▶ **What to produce**
From the first line to the last, retype the listing without any alteration.

** Records follows **

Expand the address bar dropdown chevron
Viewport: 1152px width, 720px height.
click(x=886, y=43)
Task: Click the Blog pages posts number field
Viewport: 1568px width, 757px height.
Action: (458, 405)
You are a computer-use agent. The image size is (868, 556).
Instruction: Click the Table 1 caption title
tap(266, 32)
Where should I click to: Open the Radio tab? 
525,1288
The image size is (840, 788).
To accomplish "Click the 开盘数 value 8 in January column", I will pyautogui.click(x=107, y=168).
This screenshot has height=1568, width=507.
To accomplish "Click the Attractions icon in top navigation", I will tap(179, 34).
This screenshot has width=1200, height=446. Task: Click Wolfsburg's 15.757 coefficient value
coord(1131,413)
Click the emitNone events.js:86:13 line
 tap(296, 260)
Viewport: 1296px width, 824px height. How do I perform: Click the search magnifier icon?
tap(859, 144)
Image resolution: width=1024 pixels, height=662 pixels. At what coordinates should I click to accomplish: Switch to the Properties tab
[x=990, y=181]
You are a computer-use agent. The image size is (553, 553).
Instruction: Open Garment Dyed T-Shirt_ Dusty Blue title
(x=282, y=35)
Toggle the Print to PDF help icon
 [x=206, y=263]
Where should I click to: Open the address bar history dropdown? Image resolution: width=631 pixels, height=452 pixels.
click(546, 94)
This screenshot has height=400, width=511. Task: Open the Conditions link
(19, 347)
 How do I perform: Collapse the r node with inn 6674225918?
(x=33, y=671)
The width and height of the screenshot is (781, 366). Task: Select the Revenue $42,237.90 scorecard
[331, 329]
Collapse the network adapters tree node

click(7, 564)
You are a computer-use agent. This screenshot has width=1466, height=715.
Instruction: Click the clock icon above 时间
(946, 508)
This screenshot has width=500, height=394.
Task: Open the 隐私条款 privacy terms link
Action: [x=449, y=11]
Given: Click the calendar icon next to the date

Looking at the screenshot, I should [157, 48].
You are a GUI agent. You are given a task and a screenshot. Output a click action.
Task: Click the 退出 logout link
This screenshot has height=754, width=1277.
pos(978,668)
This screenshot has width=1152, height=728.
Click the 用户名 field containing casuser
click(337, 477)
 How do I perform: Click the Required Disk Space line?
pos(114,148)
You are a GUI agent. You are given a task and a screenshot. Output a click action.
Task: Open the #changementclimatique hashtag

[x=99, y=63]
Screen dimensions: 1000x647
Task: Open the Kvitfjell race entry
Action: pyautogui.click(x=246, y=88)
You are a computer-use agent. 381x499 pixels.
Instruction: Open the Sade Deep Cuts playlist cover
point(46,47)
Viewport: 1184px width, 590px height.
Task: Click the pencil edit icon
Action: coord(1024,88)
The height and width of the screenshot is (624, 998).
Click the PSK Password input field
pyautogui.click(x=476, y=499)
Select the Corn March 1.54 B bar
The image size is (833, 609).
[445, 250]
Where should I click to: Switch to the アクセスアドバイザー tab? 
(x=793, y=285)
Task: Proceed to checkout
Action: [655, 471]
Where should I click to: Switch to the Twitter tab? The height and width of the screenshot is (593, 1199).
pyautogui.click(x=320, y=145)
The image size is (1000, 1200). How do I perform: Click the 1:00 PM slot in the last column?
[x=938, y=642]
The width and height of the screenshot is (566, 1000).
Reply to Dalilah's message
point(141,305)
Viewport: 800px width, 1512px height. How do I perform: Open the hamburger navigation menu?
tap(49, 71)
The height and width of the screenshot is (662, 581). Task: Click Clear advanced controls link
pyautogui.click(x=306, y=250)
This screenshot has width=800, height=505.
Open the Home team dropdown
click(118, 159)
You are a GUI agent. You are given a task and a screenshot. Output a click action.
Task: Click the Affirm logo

** End of Records **

▶ **Answer box**
Expand the address bar dropdown chevron
Viewport: 1152px width, 720px height.
click(x=886, y=43)
Task: Click the Blog pages posts number field
Viewport: 1568px width, 757px height.
Action: (458, 405)
You are a computer-use agent. The image size is (868, 556).
Instruction: Click the Table 1 caption title
tap(266, 32)
Where should I click to: Open the Radio tab? 
525,1288
The image size is (840, 788).
To accomplish "Click the 开盘数 value 8 in January column", I will pyautogui.click(x=107, y=168).
This screenshot has height=1568, width=507.
To accomplish "Click the Attractions icon in top navigation", I will tap(179, 34).
This screenshot has width=1200, height=446. Task: Click Wolfsburg's 15.757 coefficient value
coord(1131,413)
Click the emitNone events.js:86:13 line
 tap(296, 260)
Viewport: 1296px width, 824px height. How do I perform: Click the search magnifier icon?
tap(859, 144)
Image resolution: width=1024 pixels, height=662 pixels. At what coordinates should I click to accomplish: Switch to the Properties tab
[x=990, y=181]
You are a computer-use agent. The image size is (553, 553).
Instruction: Open Garment Dyed T-Shirt_ Dusty Blue title
(x=282, y=35)
Toggle the Print to PDF help icon
 [x=206, y=263]
Where should I click to: Open the address bar history dropdown? Image resolution: width=631 pixels, height=452 pixels.
click(546, 94)
This screenshot has height=400, width=511. Task: Open the Conditions link
(19, 347)
 How do I perform: Collapse the r node with inn 6674225918?
(x=33, y=671)
The width and height of the screenshot is (781, 366). Task: Select the Revenue $42,237.90 scorecard
[331, 329]
Collapse the network adapters tree node

click(7, 564)
You are a computer-use agent. This screenshot has width=1466, height=715.
Instruction: Click the clock icon above 时间
(946, 508)
This screenshot has width=500, height=394.
Task: Open the 隐私条款 privacy terms link
Action: [x=449, y=11]
Given: Click the calendar icon next to the date

Looking at the screenshot, I should [157, 48].
You are a GUI agent. You are given a task and a screenshot. Output a click action.
Task: Click the 退出 logout link
This screenshot has height=754, width=1277.
pos(978,668)
This screenshot has width=1152, height=728.
Click the 用户名 field containing casuser
click(337, 477)
 How do I perform: Click the Required Disk Space line?
pos(114,148)
You are a GUI agent. You are given a task and a screenshot. Output a click action.
Task: Open the #changementclimatique hashtag

[x=99, y=63]
Screen dimensions: 1000x647
Task: Open the Kvitfjell race entry
Action: pyautogui.click(x=246, y=88)
You are a computer-use agent. 381x499 pixels.
Instruction: Open the Sade Deep Cuts playlist cover
point(46,47)
Viewport: 1184px width, 590px height.
Task: Click the pencil edit icon
Action: coord(1024,88)
The height and width of the screenshot is (624, 998).
Click the PSK Password input field
pyautogui.click(x=476, y=499)
Select the Corn March 1.54 B bar
The image size is (833, 609).
[445, 250]
Where should I click to: Switch to the アクセスアドバイザー tab? 
(x=793, y=285)
Task: Proceed to checkout
Action: [655, 471]
Where should I click to: Switch to the Twitter tab? The height and width of the screenshot is (593, 1199).
pyautogui.click(x=320, y=145)
The image size is (1000, 1200). How do I perform: Click the 1:00 PM slot in the last column?
[x=938, y=642]
The width and height of the screenshot is (566, 1000).
Reply to Dalilah's message
point(141,305)
Viewport: 800px width, 1512px height. How do I perform: Open the hamburger navigation menu?
tap(49, 71)
The height and width of the screenshot is (662, 581). Task: Click Clear advanced controls link
pyautogui.click(x=306, y=250)
This screenshot has width=800, height=505.
Open the Home team dropdown
click(118, 159)
You are a GUI agent. You are given a task and a screenshot. Output a click action.
Task: Click the Affirm logo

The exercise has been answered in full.